Through the examination of data, data science seeks to enhance decision-making. Today, data science decides which emails are filtered into our spam folders, which adverts we see online, which books and movies are recommended to us online, and even how much we pay for health insurance. The MIT Press Essential Knowledge volume on data science provides a succinct overview of the field’s history, present applications, problems with the data infrastructure, and ethical considerations.

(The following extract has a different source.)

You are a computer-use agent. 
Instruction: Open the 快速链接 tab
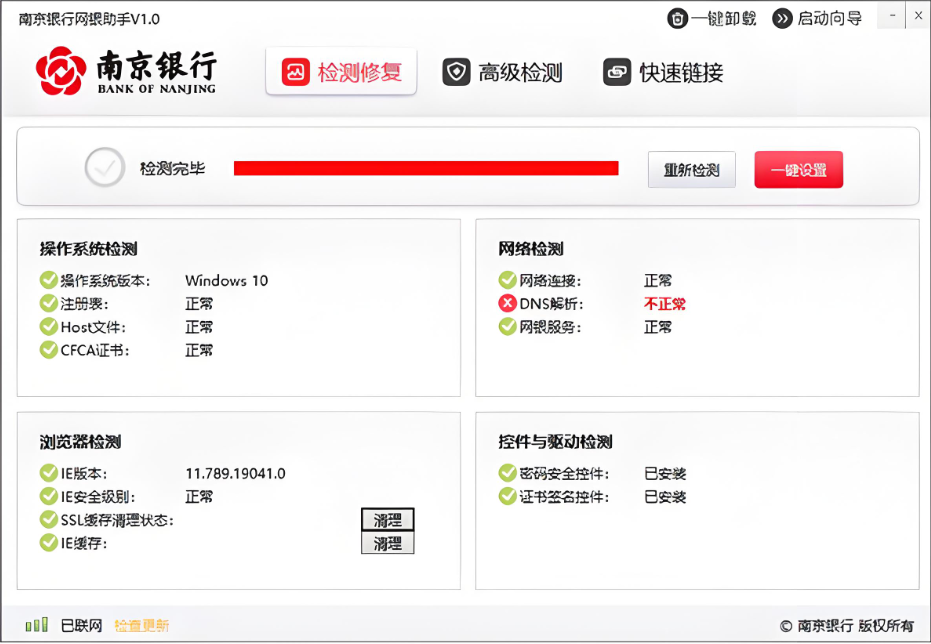coord(663,72)
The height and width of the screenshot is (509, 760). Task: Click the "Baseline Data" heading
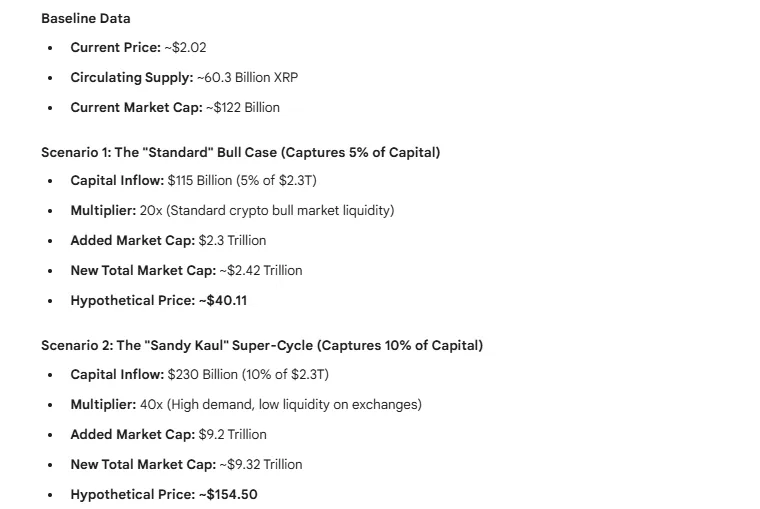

Gathering, storing, and processing data for organizations has never been simpler. The discovery of such potent data analysis and modeling techniques as deep learning, the growth of big data and social media, the development of high-performance computing, and other factors all contribute to the use of data science. Data science is the study of how to extract non-obvious and practical patterns from huge datasets using a set of concepts, issue definitions, algorithms, and methods. Though more expansive in scope, it is closely related to the subjects of data mining and machine learning. In this book, core data principles are introduced, the stages of a data science project are described, and a brief history of the discipline is provided. It covers how to apply machine learning skills to real-world issues, introduces machine learning fundamentals, and considers data infrastructure and the difficulties presented by integrating data from various sources. The book also discusses changes in data governance, ethical and legal concerns, and computational methods for protecting privacy. It concludes by considering the potential effects of data science and providing guidelines for effective data science projects.